The Most Comprehensive E-Bike Shootout in North America


----------



## Phantomtracer (Jan 13, 2004)

No Rocky Mountain altitude. This bike has very little written about it. Wish more reviews would be done.


----------



## Leethal (Feb 5, 2004)

Nice format. looking forward to the reviews.


----------



## Sanchofula (Dec 30, 2007)

I'm surprised at the winner, it seems like the reviewers prefer the Pivot, but felt like they had to give the nod to the Norco for some vague set of criteria that only a "real ebiker" would understand.

It is a nice way to advertise the bikes, though a few good bikes were left out as Phantomtrace mentioned. 

I'd like see a head to head between the Pivot and the Fezzari 

What's amazing to me is how much the ebike offerings have matured in the past few three years. That selection of bikes is pretty sweet!


----------



## nilswalk (Nov 26, 2014)

It's also a bit odd to put the $10k Shuttle up there but a much cheaper build of the Levo. Wouldn't even have to go to the S-Works, they could have compared with the Expert and still been close to $2k cheaper than the Pivot.


----------



## westernmtb (Dec 19, 2018)




----------



## PinoyMTBer (Nov 21, 2013)

There will be more Emtbs to review in the coming years.
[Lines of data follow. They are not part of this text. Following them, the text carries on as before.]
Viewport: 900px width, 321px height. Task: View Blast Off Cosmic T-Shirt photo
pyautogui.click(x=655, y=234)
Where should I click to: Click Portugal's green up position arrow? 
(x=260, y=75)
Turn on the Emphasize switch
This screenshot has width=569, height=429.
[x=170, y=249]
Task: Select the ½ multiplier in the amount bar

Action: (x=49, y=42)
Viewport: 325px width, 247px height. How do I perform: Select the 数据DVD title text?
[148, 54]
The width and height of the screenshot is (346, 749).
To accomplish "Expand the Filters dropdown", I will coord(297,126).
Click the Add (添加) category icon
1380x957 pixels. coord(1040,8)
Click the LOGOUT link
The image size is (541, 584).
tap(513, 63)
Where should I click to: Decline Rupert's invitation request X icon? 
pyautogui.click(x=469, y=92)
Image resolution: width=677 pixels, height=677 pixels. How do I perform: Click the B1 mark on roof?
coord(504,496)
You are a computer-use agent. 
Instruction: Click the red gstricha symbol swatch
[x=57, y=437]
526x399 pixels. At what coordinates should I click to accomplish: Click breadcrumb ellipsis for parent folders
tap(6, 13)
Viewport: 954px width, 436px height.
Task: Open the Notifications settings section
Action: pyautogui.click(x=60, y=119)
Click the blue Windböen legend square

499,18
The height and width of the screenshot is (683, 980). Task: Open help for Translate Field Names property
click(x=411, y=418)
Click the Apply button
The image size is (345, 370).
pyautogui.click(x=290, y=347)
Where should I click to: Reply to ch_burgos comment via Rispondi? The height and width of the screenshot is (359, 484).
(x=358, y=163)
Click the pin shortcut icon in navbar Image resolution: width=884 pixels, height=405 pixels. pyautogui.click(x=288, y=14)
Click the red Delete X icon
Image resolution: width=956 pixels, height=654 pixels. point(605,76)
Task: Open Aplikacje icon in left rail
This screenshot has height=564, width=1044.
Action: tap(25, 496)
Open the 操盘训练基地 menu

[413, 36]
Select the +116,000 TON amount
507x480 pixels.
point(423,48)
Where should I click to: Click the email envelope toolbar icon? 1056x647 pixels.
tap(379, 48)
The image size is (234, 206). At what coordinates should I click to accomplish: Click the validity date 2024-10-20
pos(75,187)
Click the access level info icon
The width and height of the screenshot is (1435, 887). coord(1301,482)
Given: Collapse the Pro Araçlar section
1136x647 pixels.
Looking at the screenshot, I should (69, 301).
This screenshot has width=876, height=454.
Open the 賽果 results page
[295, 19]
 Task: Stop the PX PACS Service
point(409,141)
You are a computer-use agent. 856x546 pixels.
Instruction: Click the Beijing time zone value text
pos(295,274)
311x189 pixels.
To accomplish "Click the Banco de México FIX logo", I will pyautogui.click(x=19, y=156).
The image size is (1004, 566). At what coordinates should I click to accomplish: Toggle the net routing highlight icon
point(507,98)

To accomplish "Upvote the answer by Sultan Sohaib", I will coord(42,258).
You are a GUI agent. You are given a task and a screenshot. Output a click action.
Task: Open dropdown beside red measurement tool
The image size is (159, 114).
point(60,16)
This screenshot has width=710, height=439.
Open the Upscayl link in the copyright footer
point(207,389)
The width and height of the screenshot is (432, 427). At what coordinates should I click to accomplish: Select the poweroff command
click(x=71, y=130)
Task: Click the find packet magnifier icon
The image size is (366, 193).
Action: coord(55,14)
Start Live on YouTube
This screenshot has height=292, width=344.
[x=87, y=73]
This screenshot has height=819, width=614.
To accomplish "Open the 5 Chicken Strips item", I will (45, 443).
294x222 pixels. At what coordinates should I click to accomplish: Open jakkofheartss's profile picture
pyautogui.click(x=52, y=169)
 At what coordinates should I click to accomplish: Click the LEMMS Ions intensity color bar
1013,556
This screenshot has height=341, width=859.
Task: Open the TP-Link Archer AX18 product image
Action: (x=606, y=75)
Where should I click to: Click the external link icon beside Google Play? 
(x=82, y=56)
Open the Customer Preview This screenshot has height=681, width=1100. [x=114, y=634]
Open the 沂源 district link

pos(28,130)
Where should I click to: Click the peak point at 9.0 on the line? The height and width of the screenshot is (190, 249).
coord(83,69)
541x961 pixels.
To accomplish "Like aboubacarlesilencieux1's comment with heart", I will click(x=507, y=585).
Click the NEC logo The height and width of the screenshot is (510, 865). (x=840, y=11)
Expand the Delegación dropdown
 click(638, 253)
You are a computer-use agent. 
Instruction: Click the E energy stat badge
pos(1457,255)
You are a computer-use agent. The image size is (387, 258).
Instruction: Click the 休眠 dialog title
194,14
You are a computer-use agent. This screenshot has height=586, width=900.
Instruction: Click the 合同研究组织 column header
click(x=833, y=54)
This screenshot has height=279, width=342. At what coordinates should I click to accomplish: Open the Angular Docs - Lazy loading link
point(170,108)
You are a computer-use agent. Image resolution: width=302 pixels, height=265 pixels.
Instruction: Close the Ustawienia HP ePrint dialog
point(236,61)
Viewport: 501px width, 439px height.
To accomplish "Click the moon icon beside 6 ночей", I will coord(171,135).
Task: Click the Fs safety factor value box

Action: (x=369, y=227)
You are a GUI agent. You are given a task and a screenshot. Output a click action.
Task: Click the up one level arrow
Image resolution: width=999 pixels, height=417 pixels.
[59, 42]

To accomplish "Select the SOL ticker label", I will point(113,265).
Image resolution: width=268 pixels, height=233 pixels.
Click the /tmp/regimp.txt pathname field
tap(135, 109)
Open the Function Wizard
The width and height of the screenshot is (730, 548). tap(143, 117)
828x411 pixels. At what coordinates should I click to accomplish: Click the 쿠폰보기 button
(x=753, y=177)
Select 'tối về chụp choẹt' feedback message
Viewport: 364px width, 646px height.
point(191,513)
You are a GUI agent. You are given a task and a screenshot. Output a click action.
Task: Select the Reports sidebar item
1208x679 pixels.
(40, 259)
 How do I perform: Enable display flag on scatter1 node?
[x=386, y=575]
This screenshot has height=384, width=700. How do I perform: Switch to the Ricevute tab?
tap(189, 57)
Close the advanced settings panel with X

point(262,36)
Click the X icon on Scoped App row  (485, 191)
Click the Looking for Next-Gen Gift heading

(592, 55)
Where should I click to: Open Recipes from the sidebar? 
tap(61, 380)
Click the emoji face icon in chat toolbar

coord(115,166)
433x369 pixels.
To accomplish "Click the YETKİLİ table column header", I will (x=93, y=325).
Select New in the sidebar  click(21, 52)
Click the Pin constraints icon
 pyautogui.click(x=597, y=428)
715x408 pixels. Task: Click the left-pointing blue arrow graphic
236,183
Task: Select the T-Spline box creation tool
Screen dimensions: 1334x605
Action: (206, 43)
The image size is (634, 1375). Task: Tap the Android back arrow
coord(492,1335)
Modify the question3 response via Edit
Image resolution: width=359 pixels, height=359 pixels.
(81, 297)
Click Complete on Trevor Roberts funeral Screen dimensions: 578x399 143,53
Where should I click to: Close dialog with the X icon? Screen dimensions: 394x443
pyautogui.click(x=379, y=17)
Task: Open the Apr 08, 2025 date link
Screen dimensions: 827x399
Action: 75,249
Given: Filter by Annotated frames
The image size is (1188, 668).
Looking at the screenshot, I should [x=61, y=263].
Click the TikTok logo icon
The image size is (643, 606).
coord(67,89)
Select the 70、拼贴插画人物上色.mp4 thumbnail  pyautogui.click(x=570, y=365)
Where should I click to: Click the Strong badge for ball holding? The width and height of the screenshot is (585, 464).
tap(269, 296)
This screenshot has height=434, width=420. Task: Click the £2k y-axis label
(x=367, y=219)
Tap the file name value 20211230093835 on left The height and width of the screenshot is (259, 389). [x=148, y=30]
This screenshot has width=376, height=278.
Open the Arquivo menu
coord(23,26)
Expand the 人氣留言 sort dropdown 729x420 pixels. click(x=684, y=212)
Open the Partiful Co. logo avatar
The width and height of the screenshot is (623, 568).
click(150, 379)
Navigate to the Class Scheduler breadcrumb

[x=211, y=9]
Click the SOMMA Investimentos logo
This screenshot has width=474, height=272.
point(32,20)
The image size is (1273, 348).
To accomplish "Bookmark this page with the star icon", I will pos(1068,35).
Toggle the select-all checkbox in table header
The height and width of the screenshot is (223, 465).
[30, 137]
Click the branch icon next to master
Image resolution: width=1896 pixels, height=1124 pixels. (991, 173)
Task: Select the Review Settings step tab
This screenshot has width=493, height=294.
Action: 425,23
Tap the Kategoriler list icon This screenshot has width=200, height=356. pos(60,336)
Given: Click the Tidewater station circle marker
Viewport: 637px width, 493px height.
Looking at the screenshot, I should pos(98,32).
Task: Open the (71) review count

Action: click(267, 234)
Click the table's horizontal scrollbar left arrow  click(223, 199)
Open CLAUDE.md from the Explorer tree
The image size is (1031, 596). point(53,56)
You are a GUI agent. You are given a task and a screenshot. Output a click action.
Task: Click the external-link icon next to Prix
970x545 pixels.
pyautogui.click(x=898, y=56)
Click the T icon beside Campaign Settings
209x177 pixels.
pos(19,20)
I hope they go thru each model in detail and discuss its pros/cons like they do in the Bible of Bikes test. 

Im surprised the Shuttle didn’t get much love. The RM Powerplay needs to be a part of this test and properly reviewed as well.

These Ebikes are getting really sweet with each new generation. The future is bright for us “Electric Motor Riders”


----------



## Sanchofula (Dec 30, 2007)

I hope Pivot puts out a Shuttle with build options similar to what they do for their other bikes, then the 10k price tag wouldn't be a factor. The only reason I bought a Shuttle for my wife is the discount we received (8k out the door).

I also think the reviewers need to conduct a round two comparing the bikes they missed, like then Wire Peak, which was likely not available when the reviews were being done.

Another thing that ebike reviews could incorporate is non professional riders, women, youth, people with disabilities, people who are not fit, put these folks through a short course on how to review a bike, give them a checklist/log, let them ride on a variety of terrain, then summarize the results.

I suspect there are few if any people reading this ebike forum who are similar in age, fitness, and ability to the Loam Wolf reviewers.

That ^ is a big oops ?



nilswalk said:


> It's also a bit odd to put the $10k Shuttle up there but a much cheaper build of the Levo. Wouldn't even have to go to the S-Works, they could have compared with the Expert and still been close to $2k cheaper than the Pivot.


----------